To do:
Print the stretch of records from the line containing "Given: Click the" through the line containing "The width and height of the screenshot is (1197, 673).", both included, reproducing each line verbatim.
** Start Raw data **
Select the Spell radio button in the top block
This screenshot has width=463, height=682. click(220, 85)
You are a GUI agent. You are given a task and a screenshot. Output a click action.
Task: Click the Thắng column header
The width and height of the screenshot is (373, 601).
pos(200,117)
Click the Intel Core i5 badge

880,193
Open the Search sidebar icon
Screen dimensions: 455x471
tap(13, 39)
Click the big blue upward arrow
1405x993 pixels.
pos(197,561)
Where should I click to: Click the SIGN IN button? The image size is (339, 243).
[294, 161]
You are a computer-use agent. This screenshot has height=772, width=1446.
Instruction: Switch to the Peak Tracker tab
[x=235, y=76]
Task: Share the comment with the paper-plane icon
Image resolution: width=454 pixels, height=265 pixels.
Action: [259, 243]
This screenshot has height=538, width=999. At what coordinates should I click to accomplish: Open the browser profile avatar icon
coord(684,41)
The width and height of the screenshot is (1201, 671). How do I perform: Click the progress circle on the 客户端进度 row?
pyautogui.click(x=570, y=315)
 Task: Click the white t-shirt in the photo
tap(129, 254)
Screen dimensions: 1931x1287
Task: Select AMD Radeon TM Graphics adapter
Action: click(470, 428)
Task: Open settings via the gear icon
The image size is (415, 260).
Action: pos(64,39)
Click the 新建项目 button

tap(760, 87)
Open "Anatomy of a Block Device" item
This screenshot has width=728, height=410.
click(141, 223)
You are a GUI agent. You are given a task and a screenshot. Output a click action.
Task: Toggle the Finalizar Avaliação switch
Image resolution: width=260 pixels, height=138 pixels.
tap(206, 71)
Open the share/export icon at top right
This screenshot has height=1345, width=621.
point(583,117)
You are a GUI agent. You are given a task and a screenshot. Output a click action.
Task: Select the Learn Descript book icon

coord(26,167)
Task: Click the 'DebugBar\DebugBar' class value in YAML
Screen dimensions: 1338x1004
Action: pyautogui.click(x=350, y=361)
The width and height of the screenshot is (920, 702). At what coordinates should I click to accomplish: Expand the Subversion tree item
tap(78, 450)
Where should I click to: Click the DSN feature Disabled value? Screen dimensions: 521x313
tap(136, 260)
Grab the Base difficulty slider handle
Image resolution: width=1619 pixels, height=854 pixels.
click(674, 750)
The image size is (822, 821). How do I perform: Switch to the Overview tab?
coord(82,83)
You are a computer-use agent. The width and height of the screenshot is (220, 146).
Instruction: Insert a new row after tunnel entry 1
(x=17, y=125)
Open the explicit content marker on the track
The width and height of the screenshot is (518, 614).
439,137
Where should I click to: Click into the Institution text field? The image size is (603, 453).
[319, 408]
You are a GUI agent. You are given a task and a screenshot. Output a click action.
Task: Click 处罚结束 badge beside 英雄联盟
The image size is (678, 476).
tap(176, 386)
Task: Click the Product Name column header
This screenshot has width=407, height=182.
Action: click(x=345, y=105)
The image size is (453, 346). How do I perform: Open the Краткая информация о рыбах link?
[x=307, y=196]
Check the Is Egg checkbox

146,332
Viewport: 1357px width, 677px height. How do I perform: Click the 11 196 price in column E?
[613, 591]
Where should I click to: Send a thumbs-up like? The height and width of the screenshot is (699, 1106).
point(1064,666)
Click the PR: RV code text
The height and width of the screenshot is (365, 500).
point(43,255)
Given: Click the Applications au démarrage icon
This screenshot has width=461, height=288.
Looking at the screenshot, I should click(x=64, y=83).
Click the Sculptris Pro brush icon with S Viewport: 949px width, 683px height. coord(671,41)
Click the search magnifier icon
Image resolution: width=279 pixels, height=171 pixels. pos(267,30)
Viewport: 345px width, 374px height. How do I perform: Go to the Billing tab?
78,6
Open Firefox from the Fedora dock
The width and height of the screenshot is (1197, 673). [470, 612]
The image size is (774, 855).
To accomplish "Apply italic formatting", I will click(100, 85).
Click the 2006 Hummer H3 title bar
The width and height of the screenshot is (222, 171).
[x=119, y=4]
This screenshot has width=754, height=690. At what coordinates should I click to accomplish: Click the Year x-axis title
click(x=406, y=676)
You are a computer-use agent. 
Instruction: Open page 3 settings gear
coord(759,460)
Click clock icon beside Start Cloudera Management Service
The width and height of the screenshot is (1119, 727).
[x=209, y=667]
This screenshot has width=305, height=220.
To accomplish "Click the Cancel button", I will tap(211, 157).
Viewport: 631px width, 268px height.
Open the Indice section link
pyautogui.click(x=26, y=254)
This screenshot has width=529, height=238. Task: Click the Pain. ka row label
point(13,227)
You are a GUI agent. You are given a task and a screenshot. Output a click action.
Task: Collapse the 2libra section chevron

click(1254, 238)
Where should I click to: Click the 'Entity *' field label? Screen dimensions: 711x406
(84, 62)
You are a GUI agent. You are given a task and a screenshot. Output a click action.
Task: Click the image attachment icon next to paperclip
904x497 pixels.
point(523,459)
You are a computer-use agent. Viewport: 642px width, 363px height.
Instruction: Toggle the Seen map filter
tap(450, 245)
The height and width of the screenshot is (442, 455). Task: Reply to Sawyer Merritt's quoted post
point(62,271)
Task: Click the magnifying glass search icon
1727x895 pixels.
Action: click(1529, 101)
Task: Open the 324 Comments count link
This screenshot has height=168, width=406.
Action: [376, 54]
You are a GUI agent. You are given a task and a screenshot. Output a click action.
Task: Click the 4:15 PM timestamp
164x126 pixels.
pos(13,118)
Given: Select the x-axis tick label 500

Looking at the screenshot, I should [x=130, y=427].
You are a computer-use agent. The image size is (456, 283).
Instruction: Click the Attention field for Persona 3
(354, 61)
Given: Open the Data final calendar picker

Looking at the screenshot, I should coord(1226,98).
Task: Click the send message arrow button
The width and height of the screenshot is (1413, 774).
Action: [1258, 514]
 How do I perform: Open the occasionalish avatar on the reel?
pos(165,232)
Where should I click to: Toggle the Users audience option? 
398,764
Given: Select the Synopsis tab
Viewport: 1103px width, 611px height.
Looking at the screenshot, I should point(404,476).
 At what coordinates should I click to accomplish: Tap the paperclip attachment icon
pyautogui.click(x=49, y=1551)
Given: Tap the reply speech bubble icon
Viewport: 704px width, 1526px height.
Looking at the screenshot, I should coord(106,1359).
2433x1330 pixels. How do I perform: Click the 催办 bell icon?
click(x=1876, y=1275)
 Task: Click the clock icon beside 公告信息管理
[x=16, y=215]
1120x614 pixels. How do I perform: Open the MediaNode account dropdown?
** End Raw data **
The result:
Given: Click the Applications au démarrage icon
This screenshot has width=461, height=288.
Looking at the screenshot, I should click(x=64, y=83).
Click the Sculptris Pro brush icon with S Viewport: 949px width, 683px height. coord(671,41)
Click the search magnifier icon
Image resolution: width=279 pixels, height=171 pixels. pos(267,30)
Viewport: 345px width, 374px height. How do I perform: Go to the Billing tab?
78,6
Open Firefox from the Fedora dock
The width and height of the screenshot is (1197, 673). [470, 612]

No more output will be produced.